Although Luther has been frequently charged with docetism or monophysitism, and although many of his successors were reluctant to embrace some of his christological insights, Luther does construct his Christology within a fundamentally Chalcedonian framework of Christ’s being one person in two natures. In fact, he consistently maintains the soteriological focus of the Chalcedonian definition, which leads him where Chalcedon ultimately failed to go and where post-Chalcedonian reflection ventured only timidly. Though the council carefully distinguished between hypostasis and natures, it failed, according to Robert Jenson, to determine what sort of ontological category ‘hypostasis’ was. In light of what Chalcedon says about the natures, one may, in fact, conclude that “the ‘one hypostasis’ is nothing actual, and that the natures’ union has no material consequences for the state or activity of either nature.”[1]
Luther’s soteriological emphasis leads him to begin with the actuality of the communication of properties between the divine and human natures in Christ’s person. Because there is life-giving exchange between Christ and the sinner, there must also be an exchange of properties between Christ’s natures. Luther firmly believes that nothing less will do if one wishes to do justice to the salvation which Christ accomplished for sin-bound and moribund humanity: “if it cannot be said that God died for us, but only a man, we are lost; but if God’s death and a dead God lie in the balance, his side goes down and ours goes up like a light and empty scale. … God in his own nature cannot die; but now that God and man are united in one person, it is called God’s death when the man dies who is one substance [ein ding] or one person with God” (LW 41:103-4). This is a novel point of departure, in that Luther does not begin with the natures, carefully circumscribing them in separation from each other before bringing them together. Moreover, Luther does not begin with an assertion that the properties of each nature are merely predicated of the other nature by virtue of the personal union. The properties are actually shared and not only verbally ascribed to the other nature. The communication is actual, because Christ is a single person, and it is Christ’s person, as both God and man, who is the agent behind all his works that the natures enable. It is not the natures that do the doing; it is rather the single and actual person. In his eucharistic confession against the Swiss, Luther defends this position: “[The Zwinglians] raise a hue and cry against us, saying that we mingle the two natures into one essence [ein wesen]. This is not true. We do not say that divinity is humanity, or that the divine nature is the human nature, which would be confusing the natures into one essence.” That was actually the error of Schwenckfeld, who taught the complete absorption of Christ’s humanity by his divinity in the state of exaltation. Luther continues: “Rather, we merge the two distinct natures into one single person, and say: God is man and man is God. … But if the works are divided and separated, the person will also have to be separated, since all the doing and suffering are not ascribed to natures but to persons. … Therefore we regard our Lord Christ as God and man in one person, ‘neither confusing the natures nor dividing the person’ (LW 37:212-3).
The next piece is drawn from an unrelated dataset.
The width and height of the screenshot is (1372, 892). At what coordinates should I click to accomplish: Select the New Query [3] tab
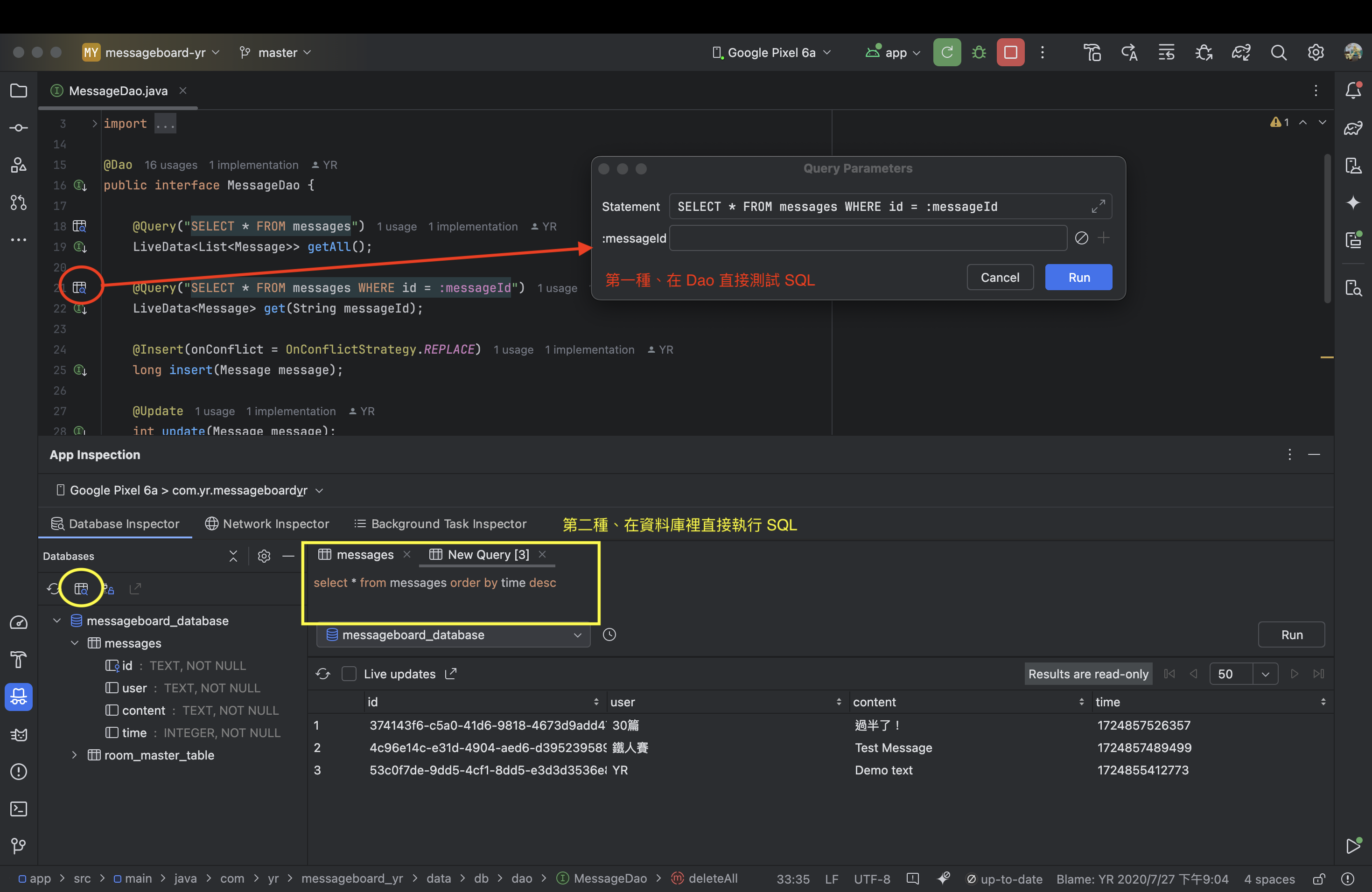tap(487, 554)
In line with the Chalcedonian tradition, Luther does conceptually distinguish between the two natures, designated by the abstract terms, divinity and humanity. But he also realises that semantic logic, governing the use of these terms, may be as much an obstacle as it is helpful. He writes: “reason wants to be clever here and not tolerate that God should die or have any human characteristics, even though it is used to believing like Nestorius, that Christ [only in a manner of speaking] is God.” Luther turns against much of the medieval tradition with its merely notional understanding of the communicatio and asks: “Who knows how many Nestorians may still be in the papacy?” (LW 41:105). Responding to the argument that the same thing cannot be predicated of both God and man, in the Disputatio de divinitate et humanitate Christi, Luther admits that it is true, but only in philosophy, where “there is no relation between the creature and the Creator, between the finite and the infinite. But we not only establish a relation, but a union of the finite and the infinite” (WA 39II:112). He attacks Aristotle for doing incalculable damage to theology. As Anna Vind argues in her commentary on Luther’s statement, “Christ is … made sin for us metaphorically” (LW 32:200), metaphorical language, with its capacity to assign new meanings, offers to Luther a way of escaping the confines of semantic logic and achieving more clarity of expression. But Luther breaks with the rhetorical principles dating back to Roman antiquity when he rejects that similarity be the basis of metaphor and when he claims that metaphor involves not merely verbal transfer but an actual translatio rerum. This makes metaphorical speech closer to reality than non-metaphorical speech, crippled as the latter is by its internal logic. It also makes metaphorical language the prerogative of God, who through his Word speaks (new and unexpected) reality into being: God became a human being, more than that, sin for us.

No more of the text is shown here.